In that case, we need a way to create a logical ordering of the instructions. This is achieved with preconditions - every atomic bundle of instruction has a series of preconditions which must be met before the callData for that atomic bundle will be able to be executed onchain (if they’re not met, the Relayer can’t post the bundle onchain as it would revert).

E.g. a precondition after a bridge might be that the minimum balance of token on the account is the input amount minus the maximum acceptable bridge slippage. For example, if we want to supply to AAVE after bridging 1000 USDC, we might say that the destination chain action can’t execute until there is 999.5 USDC on the destination.

The relayers then - continuously simulate the transactions until the simulations stop reverting. After that - the relayer can post the transaction onchain and it will execute it.

In this way - we can create ordering of transactions across chains by any ruleset imaginable.

Example of a Multichain Script

const approveUniswapOP = encodeApproveUniswapOP()
const swapWETHtoUsdcOP = encodeSwapOP()
const approveAcrossOP = encodeApproveAcrossOP()
const callAcrossDepositOP = encodeCallAcrossDepositOp()
const approveAAVEBase = encodeApproveAAVEBase()
const supplyAAVEBase = encodeSupplyAAVEBase()

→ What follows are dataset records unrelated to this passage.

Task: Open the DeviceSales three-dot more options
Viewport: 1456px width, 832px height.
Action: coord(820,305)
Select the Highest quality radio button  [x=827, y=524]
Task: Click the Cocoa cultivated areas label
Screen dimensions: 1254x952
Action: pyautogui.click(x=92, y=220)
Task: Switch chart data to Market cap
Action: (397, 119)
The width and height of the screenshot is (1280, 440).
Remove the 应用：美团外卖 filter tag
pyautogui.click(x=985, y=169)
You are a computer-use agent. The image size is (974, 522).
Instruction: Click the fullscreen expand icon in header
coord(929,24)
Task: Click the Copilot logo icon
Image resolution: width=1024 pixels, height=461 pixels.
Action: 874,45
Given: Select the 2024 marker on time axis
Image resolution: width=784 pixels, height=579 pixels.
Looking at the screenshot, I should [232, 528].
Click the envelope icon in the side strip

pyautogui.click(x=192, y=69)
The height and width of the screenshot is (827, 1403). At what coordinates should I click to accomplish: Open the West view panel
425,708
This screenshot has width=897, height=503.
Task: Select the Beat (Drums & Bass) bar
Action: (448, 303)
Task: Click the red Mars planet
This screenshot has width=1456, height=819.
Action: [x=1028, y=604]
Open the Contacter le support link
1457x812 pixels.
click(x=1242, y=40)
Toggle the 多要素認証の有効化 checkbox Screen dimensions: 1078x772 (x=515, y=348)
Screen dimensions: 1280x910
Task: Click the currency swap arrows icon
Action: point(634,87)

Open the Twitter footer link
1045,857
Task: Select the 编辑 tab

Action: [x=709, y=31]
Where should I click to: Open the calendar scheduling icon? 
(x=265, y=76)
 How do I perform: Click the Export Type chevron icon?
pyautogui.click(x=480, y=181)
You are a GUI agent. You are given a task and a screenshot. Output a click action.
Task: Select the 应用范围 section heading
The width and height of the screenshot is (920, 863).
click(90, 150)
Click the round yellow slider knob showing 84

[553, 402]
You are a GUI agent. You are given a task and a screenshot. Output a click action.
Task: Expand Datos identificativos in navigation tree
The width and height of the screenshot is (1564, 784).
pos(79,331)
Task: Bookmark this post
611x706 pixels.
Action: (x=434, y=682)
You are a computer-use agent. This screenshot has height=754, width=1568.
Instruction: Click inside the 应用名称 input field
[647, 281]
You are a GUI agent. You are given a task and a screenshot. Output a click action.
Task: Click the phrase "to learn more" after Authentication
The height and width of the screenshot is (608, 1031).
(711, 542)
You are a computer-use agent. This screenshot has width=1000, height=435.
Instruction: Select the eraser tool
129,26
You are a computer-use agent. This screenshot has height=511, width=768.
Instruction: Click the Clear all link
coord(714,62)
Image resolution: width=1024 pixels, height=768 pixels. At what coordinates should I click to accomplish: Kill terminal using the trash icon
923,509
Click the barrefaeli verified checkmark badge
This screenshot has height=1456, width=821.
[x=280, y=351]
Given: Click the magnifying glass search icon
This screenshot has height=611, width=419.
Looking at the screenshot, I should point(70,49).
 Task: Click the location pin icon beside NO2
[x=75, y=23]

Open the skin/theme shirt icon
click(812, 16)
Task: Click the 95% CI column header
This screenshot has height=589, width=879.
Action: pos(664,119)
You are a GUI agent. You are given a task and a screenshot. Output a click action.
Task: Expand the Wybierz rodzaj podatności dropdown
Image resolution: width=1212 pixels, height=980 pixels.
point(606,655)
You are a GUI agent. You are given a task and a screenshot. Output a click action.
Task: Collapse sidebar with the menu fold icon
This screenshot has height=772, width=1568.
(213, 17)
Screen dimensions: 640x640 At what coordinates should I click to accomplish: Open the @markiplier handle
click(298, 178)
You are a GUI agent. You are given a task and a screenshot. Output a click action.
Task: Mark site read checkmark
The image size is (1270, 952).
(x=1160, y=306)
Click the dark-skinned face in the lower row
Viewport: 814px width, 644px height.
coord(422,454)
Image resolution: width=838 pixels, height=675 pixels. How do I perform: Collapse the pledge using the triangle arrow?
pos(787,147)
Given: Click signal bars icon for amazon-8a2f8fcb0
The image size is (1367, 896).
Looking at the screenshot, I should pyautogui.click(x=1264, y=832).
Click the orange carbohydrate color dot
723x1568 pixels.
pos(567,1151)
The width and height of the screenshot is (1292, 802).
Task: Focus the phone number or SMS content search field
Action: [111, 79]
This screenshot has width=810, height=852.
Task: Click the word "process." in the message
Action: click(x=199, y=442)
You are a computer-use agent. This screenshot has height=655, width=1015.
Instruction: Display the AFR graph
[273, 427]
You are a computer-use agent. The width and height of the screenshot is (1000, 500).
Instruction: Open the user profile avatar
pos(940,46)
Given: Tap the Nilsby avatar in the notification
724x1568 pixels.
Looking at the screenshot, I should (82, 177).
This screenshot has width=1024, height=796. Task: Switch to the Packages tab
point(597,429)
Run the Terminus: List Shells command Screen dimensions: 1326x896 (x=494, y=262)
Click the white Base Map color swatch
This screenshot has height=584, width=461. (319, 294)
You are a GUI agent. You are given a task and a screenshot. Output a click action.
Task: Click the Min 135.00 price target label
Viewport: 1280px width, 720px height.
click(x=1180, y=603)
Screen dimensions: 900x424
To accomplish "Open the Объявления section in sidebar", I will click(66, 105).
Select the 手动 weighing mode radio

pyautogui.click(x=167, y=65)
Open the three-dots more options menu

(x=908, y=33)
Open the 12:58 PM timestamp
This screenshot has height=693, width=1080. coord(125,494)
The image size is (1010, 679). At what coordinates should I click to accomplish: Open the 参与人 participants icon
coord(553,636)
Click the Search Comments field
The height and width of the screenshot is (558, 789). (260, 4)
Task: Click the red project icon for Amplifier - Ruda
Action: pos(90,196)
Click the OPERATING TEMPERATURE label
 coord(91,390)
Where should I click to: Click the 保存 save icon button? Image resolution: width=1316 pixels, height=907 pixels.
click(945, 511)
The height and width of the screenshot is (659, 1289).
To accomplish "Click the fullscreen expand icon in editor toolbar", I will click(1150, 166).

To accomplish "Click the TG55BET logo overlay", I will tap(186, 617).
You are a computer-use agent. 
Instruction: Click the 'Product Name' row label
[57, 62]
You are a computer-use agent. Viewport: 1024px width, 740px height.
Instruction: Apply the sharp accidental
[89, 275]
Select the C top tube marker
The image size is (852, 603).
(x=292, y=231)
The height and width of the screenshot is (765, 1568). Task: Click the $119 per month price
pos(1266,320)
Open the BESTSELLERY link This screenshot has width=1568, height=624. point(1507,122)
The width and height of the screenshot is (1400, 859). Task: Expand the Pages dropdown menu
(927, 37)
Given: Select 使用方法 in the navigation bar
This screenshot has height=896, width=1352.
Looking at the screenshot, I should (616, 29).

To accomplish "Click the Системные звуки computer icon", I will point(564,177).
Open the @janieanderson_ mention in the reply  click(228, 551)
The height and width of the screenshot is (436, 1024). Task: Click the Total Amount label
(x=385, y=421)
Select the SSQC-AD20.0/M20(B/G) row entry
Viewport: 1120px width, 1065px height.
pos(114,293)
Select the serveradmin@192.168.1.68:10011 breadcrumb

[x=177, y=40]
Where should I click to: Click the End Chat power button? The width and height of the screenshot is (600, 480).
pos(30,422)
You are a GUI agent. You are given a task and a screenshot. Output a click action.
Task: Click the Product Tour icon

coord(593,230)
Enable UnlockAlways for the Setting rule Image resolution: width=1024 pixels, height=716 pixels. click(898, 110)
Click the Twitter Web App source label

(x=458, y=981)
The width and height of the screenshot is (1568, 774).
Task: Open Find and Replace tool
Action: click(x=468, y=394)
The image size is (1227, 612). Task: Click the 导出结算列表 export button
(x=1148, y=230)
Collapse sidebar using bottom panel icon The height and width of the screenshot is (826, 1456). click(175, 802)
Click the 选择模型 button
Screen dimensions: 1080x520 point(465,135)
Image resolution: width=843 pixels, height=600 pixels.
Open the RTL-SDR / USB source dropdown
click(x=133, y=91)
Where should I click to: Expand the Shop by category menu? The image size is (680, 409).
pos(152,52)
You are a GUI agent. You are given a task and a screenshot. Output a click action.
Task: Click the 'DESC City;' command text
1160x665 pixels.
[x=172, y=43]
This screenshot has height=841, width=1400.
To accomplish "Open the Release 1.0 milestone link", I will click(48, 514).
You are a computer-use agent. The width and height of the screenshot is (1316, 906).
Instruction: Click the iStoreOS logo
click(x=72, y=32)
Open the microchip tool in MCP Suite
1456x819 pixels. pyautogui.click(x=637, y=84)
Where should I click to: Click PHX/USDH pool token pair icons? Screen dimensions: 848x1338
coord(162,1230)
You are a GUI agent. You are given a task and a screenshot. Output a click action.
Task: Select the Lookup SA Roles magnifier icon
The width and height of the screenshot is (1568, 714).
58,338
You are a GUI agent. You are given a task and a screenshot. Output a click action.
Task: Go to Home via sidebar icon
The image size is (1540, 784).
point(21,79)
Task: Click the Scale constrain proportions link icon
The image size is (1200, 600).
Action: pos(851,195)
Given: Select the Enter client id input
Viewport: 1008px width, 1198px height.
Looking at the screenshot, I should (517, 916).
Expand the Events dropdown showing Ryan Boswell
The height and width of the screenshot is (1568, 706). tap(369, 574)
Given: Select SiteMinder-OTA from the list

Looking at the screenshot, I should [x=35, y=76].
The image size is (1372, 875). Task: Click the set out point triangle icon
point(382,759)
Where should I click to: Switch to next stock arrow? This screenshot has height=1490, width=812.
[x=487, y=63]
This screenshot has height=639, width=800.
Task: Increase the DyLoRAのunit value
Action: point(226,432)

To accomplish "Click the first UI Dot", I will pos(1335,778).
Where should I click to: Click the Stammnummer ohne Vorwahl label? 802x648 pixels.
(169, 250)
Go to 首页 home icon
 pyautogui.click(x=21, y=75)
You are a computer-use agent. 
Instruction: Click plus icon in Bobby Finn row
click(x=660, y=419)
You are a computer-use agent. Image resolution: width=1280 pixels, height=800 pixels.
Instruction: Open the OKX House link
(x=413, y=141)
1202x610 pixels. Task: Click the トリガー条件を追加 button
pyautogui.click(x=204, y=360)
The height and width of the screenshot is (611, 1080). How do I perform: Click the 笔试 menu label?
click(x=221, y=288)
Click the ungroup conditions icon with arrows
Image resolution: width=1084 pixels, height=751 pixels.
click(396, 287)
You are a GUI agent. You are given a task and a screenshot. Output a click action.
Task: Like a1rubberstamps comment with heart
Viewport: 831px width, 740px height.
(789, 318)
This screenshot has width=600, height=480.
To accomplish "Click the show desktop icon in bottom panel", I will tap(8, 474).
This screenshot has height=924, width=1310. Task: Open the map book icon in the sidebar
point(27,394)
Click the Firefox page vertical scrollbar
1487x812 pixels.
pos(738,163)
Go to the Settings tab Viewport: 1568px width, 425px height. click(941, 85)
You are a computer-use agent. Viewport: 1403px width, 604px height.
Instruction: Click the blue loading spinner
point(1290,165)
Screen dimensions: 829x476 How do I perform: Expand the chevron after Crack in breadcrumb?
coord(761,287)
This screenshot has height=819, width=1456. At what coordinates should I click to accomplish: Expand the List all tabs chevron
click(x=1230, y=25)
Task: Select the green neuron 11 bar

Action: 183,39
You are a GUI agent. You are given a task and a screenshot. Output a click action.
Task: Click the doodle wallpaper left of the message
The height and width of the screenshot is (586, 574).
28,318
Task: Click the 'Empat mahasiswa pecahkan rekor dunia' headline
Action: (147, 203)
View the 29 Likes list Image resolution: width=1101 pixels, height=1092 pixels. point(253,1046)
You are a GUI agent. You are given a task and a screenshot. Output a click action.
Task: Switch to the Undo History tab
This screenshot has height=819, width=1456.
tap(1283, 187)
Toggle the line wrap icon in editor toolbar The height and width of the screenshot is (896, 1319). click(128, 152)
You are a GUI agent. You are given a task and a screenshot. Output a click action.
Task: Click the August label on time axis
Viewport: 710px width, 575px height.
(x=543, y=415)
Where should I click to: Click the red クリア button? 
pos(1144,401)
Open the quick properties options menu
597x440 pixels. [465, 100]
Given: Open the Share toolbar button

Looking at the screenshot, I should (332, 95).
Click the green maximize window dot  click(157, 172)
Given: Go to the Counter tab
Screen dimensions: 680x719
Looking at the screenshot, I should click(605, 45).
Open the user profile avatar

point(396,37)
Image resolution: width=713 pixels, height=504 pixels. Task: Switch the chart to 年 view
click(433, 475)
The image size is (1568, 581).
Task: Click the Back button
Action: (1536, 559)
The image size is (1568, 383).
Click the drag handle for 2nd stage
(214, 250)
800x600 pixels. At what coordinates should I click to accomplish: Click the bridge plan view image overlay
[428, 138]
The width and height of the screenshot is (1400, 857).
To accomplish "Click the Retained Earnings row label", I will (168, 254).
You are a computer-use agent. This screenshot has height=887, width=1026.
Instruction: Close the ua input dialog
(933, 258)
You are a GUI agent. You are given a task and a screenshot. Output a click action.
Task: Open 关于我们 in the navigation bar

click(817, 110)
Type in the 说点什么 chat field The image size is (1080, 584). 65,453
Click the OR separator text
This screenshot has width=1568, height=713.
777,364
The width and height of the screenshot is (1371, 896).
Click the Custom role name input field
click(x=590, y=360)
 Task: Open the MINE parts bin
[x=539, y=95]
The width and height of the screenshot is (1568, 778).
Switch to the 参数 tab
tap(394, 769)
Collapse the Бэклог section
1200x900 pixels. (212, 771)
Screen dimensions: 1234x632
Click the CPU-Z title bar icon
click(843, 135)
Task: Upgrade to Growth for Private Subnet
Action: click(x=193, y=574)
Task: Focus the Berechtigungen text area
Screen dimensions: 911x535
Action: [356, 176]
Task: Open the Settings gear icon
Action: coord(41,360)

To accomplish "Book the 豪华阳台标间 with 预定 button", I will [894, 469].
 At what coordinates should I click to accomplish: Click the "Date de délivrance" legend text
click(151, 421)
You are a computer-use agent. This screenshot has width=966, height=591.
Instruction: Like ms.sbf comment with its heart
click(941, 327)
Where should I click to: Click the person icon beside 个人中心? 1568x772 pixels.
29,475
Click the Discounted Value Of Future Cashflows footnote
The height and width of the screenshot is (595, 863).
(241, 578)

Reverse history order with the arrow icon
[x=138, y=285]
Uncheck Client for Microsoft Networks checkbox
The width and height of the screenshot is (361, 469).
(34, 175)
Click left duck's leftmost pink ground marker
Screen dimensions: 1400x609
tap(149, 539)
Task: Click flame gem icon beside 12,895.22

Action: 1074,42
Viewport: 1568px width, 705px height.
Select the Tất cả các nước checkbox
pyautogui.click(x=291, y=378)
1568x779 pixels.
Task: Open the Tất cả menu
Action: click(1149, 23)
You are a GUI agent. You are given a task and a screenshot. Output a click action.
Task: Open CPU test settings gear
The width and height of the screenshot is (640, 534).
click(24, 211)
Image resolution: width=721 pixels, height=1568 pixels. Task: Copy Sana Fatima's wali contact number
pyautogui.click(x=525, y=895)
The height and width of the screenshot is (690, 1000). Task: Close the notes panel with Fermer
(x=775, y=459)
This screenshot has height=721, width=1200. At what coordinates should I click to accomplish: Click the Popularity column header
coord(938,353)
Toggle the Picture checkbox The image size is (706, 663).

const hash = await meeClient.execute({
  // Execute all these instructions across 
  // all chains with a single signature
  instructions: [
    approveUniswapOP,
    swapWETHtoUsdcOP,
    approveAcrossOP,
    callAcrossDepositOP,
    approveAAVEBase,
    supplyAAVEBase 
  ],
  // Pay for gas with WETH on Optimism
  feeToken: toFeeToken(weth, optimism.id)
})

Turing Complete Scripts

This fully composable DeFi scripting is, however - just the beginning. Assuming we deploy a couple of auxilliary contracts - namely if/else and looping - we have created a Turing Complete scripting engine running gaslessly on top of the users smart account.

Now with that, we can easily imagine developers writing most of their business logic in TypeScript, Kotlin, C++, C#, Python or any other language for which an SDK has been written for this EVM scripting.

This not only opens up the world of Ethereum development to tens of millions of JavaScript/TypeScript, C#, Java, Kotlin, Python developers… but it also removes a lot of the unnecessarily slow development and iteration loops from blockchain teams.

In short, this is verifiable scripting and why your dev team should care.